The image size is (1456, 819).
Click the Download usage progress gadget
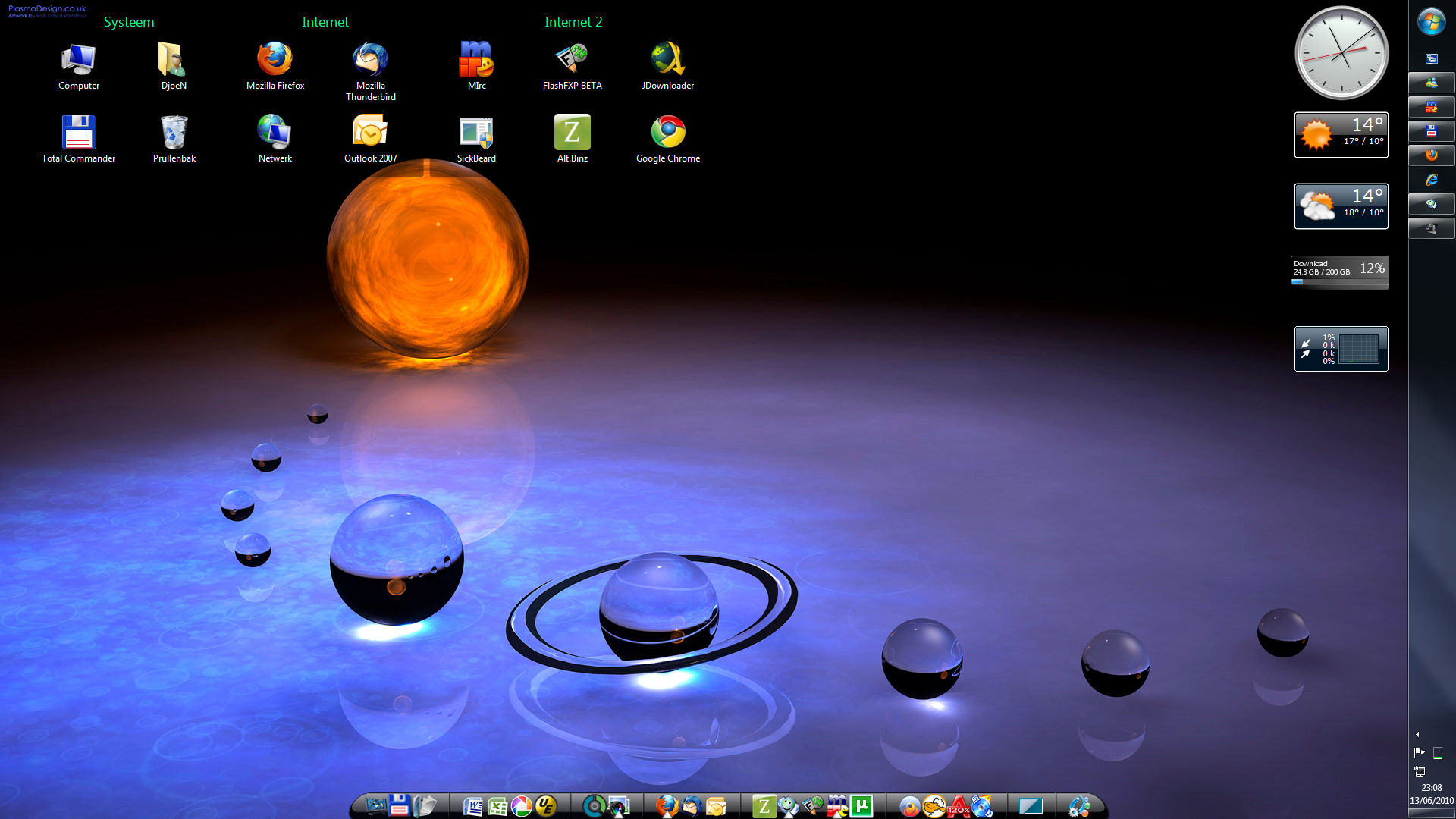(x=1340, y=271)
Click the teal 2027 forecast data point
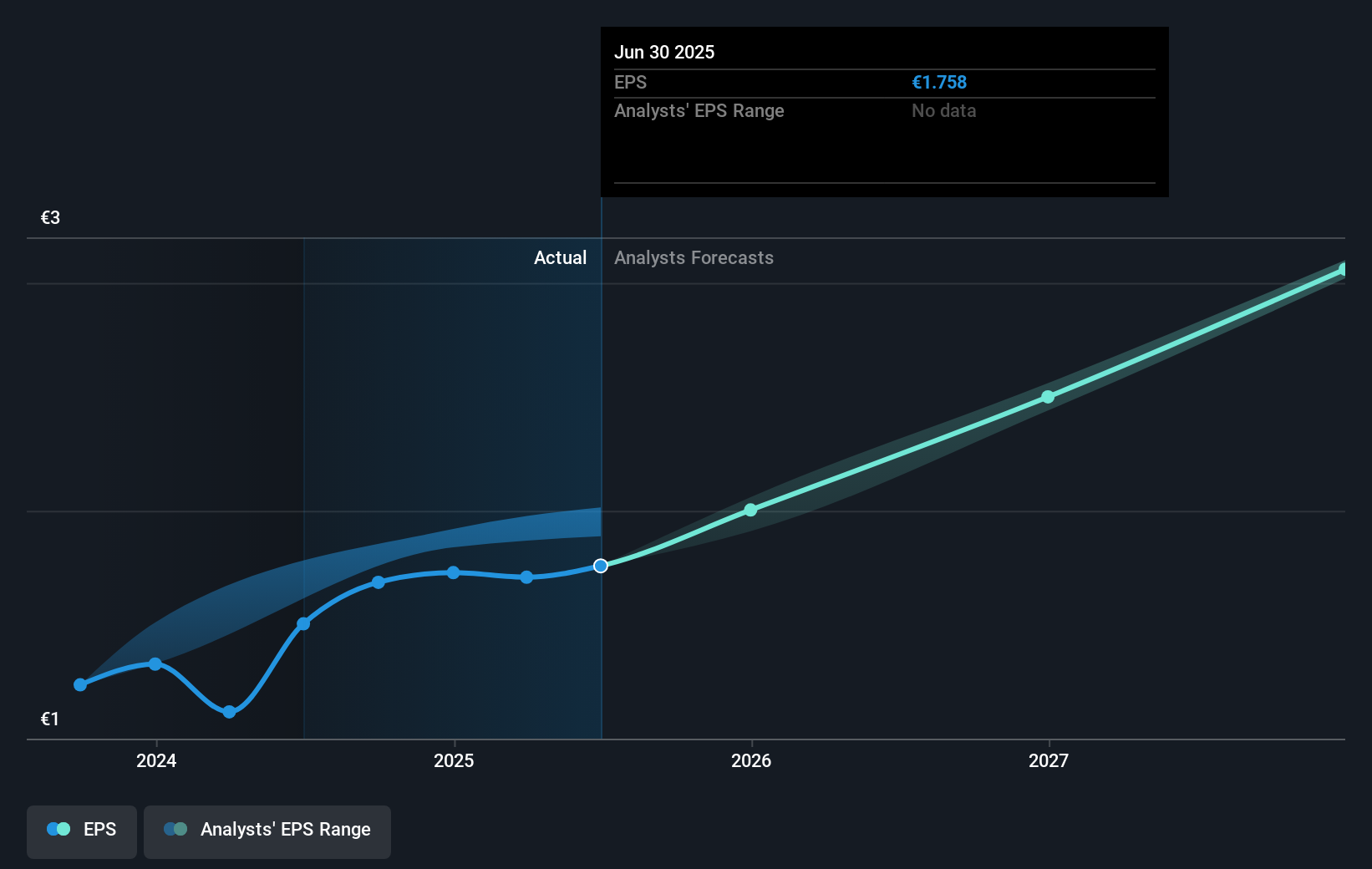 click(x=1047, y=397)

|---|

» **WHAT TO WORK ON**:
Print the listing word for word but skip its pictures.

» **RESULT OF THIS EXERCISE**:
The image size is (1456, 819).
Click the Download usage progress gadget
(x=1340, y=271)
Click the teal 2027 forecast data point
 click(x=1047, y=397)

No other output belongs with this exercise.